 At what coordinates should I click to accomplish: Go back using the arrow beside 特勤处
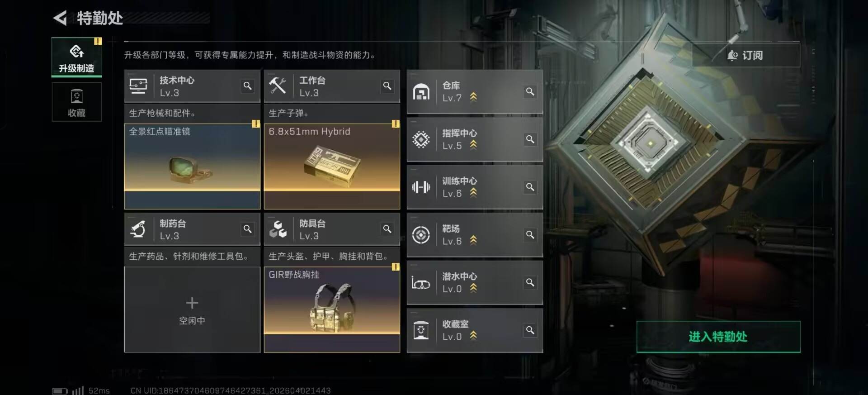pyautogui.click(x=60, y=18)
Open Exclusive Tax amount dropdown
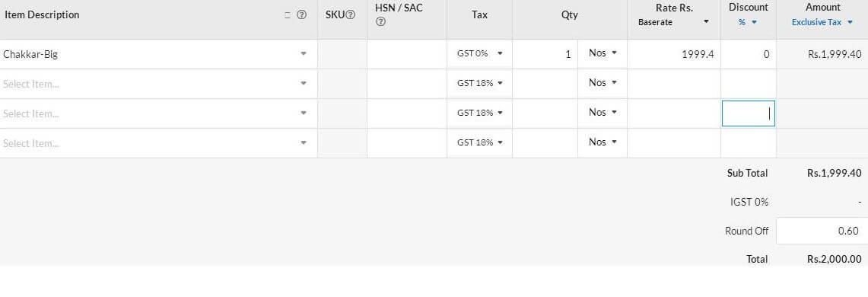The image size is (868, 297). point(822,22)
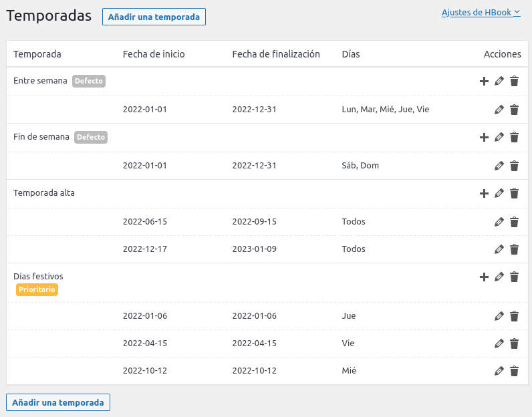
Task: Edit the 2022-10-12 holiday date row
Action: click(x=499, y=371)
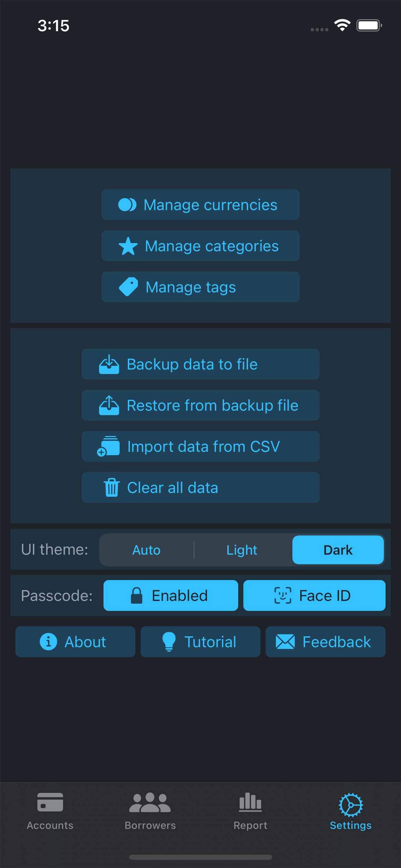This screenshot has width=401, height=868.
Task: Switch UI theme to Light
Action: point(242,550)
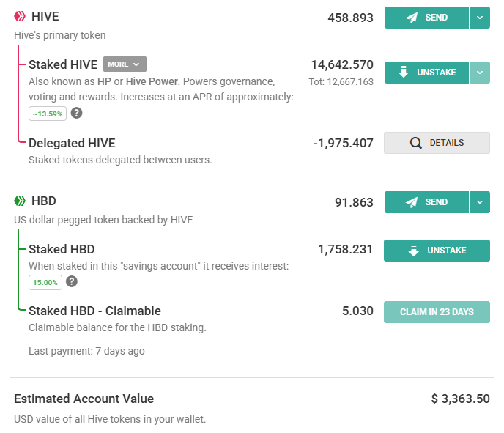504x433 pixels.
Task: Open the dropdown arrow next to HBD Send
Action: click(x=480, y=201)

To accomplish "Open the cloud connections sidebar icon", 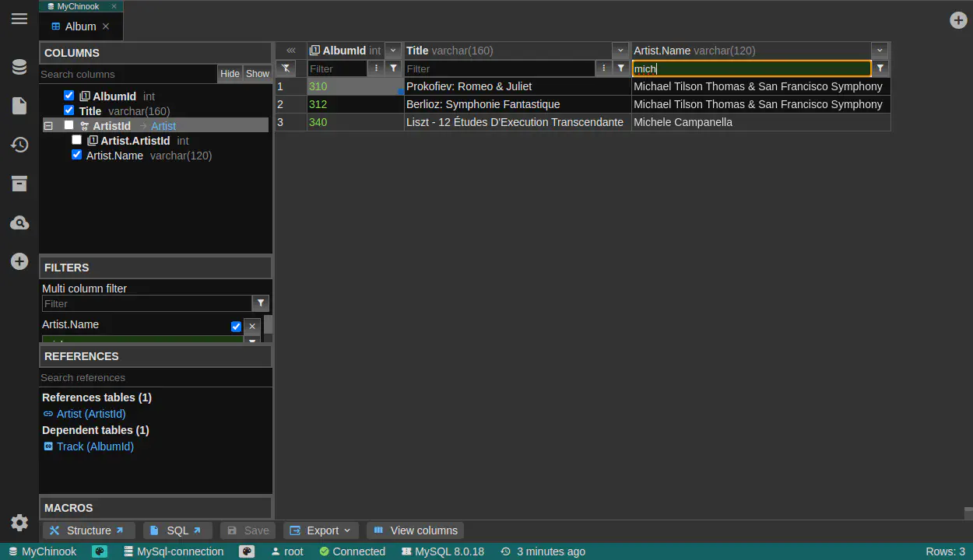I will click(x=19, y=223).
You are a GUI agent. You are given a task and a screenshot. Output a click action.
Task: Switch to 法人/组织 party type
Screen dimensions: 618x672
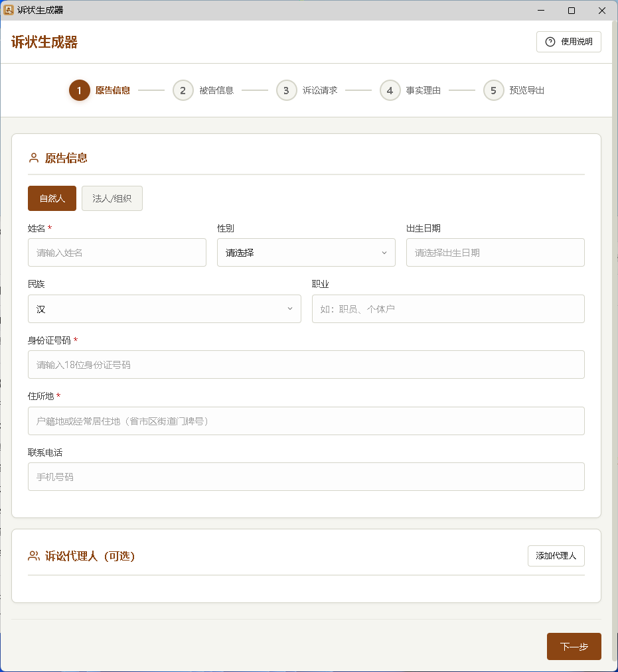click(x=112, y=198)
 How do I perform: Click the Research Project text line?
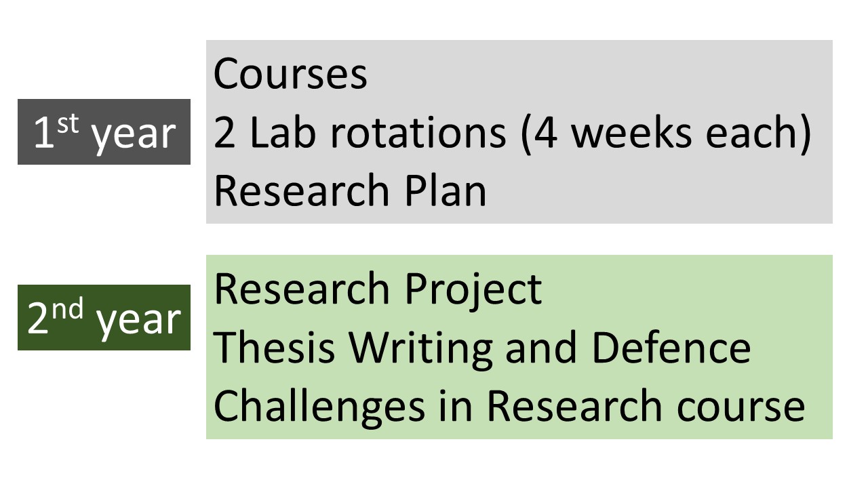[x=378, y=290]
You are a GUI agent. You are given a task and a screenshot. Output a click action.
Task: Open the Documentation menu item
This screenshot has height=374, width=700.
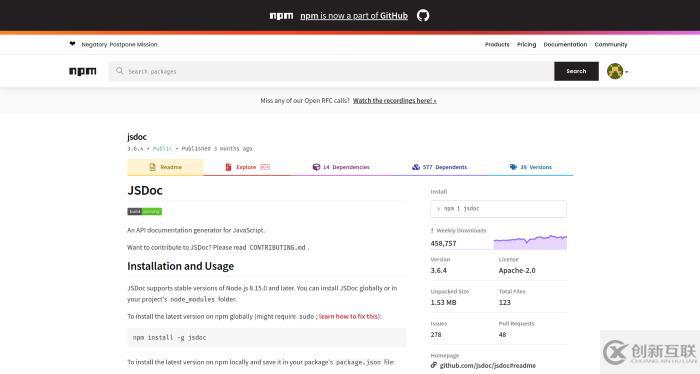point(565,44)
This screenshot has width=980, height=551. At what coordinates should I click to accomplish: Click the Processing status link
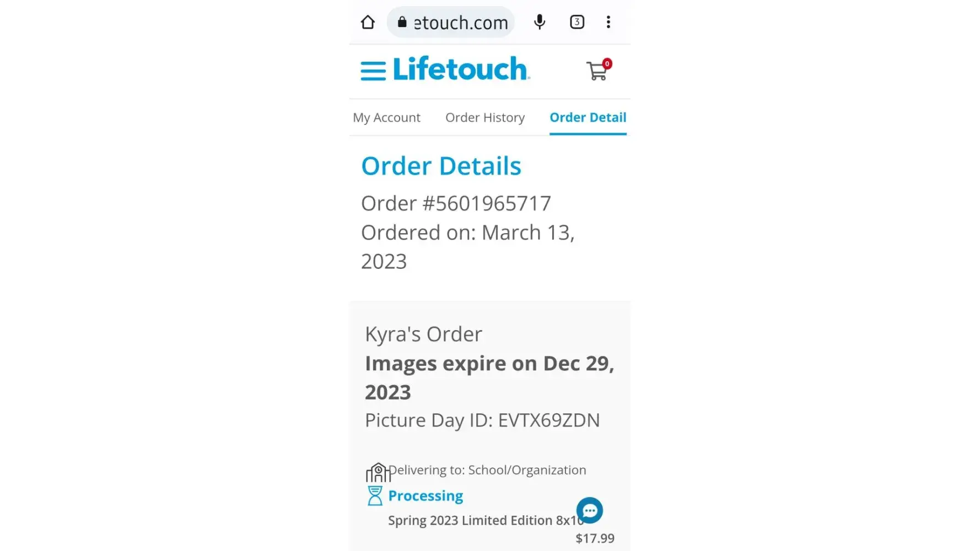point(426,496)
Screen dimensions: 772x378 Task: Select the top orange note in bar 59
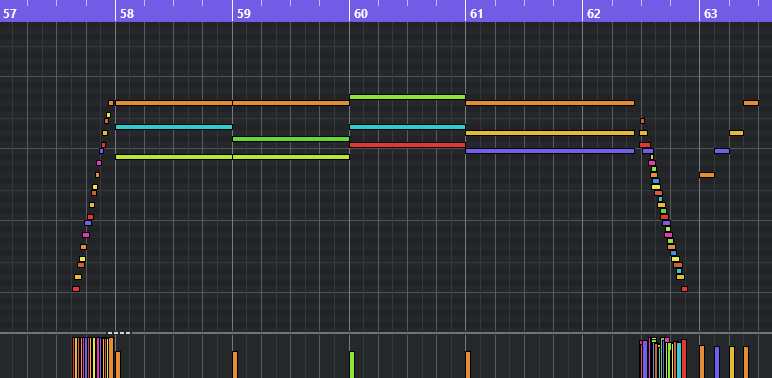coord(291,103)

→ **TASK DETAILS**:
Print the lines from the one holding "Task: Open the Documentation menu item" through the last line of the records, word for word, and omit the pictures.

→ **RESPONSE AREA**:
Task: Open the Documentation menu item
This screenshot has height=374, width=700.
point(565,44)
This screenshot has width=980, height=551. At what coordinates should I click to accomplish: Click the Processing status link
point(426,496)
Screen dimensions: 772x378 Task: Select the top orange note in bar 59
coord(291,103)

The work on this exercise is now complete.